Those words were written not by some teenagers in Parkland, Florida, but by Supreme Court Justice Antonin Scalia in his landmark 2008 opinion District of Columbia v. Heller, which established the Second Amendment as an individual right, a historic victory for gun advocates.

And Young is not some Massachusetts liberal who is trying to turn Scalia’s words against him: Young was appointed to the bench by President Ronald Reagan, and uses Scalia’s trademark “original intent” analysis to say that the assault weapons ban passes constitutional muster.

A similar law was upheld by a federal court in Maryland last year. That’s significant because without a conflict in the lower courts, a case like this is unlikely to come to the Supreme Court, making these precedents the law of the land.

And it also matters because it shows how empty so much of our debate over gun regulation has become. One side keeps screaming that the case is closed and there is no room to debate a constitutional right, refusing to engage in any meaningful give and take. Every small step to reduce gun violence is painted as the first in an inevitable march to the elimination of all gun rights.

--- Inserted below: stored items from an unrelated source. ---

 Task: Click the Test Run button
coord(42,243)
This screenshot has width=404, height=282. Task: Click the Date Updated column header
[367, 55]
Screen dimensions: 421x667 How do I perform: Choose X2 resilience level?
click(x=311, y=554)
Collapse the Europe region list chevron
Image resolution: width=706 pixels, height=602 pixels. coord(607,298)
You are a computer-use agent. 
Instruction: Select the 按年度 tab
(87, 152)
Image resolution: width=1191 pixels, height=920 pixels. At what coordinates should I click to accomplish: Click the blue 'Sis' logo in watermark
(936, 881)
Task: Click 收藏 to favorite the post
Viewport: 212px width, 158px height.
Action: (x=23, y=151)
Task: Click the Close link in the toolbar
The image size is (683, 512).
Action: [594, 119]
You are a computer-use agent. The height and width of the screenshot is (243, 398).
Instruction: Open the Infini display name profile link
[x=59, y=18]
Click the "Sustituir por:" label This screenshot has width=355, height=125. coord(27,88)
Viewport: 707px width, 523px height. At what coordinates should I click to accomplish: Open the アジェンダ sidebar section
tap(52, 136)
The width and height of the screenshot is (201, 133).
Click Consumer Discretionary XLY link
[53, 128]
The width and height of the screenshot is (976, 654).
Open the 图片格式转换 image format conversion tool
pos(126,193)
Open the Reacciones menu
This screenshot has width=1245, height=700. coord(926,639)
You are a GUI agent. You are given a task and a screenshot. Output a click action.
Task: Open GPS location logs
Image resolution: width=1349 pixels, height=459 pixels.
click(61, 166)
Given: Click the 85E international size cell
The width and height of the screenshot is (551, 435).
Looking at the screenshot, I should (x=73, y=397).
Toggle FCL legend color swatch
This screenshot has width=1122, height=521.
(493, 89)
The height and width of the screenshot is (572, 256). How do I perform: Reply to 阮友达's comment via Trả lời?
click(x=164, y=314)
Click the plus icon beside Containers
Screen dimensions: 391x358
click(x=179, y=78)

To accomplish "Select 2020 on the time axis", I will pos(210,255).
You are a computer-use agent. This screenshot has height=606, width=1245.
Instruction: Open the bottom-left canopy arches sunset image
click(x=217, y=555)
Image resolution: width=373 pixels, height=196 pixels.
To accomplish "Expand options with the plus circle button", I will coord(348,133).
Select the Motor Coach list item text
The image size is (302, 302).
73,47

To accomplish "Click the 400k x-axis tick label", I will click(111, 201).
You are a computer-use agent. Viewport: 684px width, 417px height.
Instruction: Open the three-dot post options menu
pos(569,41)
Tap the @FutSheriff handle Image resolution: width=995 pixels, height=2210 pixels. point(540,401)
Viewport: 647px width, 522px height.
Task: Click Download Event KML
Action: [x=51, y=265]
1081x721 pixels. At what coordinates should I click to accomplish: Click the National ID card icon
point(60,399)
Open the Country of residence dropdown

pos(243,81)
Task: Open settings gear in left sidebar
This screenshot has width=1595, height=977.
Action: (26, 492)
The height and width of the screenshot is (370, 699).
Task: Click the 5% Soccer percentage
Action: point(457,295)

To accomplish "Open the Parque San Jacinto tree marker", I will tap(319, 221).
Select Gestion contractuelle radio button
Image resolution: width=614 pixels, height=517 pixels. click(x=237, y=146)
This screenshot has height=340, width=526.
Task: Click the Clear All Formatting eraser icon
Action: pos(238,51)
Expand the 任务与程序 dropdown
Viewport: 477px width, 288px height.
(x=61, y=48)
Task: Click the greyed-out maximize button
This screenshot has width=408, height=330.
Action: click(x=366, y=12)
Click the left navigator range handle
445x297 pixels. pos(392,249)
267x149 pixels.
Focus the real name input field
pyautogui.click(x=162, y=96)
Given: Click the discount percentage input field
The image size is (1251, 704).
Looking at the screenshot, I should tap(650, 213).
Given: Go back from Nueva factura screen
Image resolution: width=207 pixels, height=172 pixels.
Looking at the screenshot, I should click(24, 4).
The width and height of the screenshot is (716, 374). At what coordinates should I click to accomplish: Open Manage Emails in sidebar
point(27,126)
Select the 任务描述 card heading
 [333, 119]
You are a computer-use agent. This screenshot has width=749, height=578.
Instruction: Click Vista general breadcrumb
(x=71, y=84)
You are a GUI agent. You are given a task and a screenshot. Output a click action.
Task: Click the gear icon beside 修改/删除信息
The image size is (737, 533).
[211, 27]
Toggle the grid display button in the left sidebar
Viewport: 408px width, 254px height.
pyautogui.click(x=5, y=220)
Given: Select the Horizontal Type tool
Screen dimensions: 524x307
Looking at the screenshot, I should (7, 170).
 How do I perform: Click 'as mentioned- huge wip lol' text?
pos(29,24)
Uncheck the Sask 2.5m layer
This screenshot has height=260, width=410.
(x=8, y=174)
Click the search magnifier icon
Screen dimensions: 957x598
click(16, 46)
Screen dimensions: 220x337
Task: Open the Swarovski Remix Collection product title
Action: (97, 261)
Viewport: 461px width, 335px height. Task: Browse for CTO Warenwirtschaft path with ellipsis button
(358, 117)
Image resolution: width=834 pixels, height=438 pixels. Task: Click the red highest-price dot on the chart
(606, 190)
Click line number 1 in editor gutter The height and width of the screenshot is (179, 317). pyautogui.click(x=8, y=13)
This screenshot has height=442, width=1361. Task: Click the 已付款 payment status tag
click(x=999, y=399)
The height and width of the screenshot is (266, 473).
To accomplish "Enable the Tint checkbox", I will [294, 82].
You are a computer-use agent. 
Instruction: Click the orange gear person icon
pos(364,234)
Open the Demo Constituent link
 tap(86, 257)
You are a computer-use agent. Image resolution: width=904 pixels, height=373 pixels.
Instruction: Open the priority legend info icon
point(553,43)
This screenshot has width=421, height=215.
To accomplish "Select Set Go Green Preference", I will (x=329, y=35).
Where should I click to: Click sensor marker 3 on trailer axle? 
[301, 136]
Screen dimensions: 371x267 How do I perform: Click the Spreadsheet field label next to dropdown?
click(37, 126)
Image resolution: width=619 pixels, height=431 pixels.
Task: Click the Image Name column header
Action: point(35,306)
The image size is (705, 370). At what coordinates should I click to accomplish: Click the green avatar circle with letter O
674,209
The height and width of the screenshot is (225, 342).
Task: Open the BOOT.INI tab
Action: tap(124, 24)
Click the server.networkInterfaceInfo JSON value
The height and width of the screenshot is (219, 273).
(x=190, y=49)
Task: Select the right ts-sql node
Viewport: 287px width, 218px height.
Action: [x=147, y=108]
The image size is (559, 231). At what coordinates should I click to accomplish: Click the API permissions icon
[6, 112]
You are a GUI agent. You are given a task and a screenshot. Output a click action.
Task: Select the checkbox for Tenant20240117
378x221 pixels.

Rulings like this show how hollow that rhetoric really is. The Constitution cements a right to bear arms, but it leaves plenty of room to argue over what that means in practical terms.

In his opinion, Young wrote that assault weapons and high-capacity magazines are “beyond the scope of the Second Amendment,” and declares that questions about whether or not to regulate them belong in legislatures and the Congress, not the courts.

“Americans are not afraid of bumptious, raucous and robust debate about these matters. We call it democracy,” he wrote. “Justice Scalia would be proud.”

Indeed.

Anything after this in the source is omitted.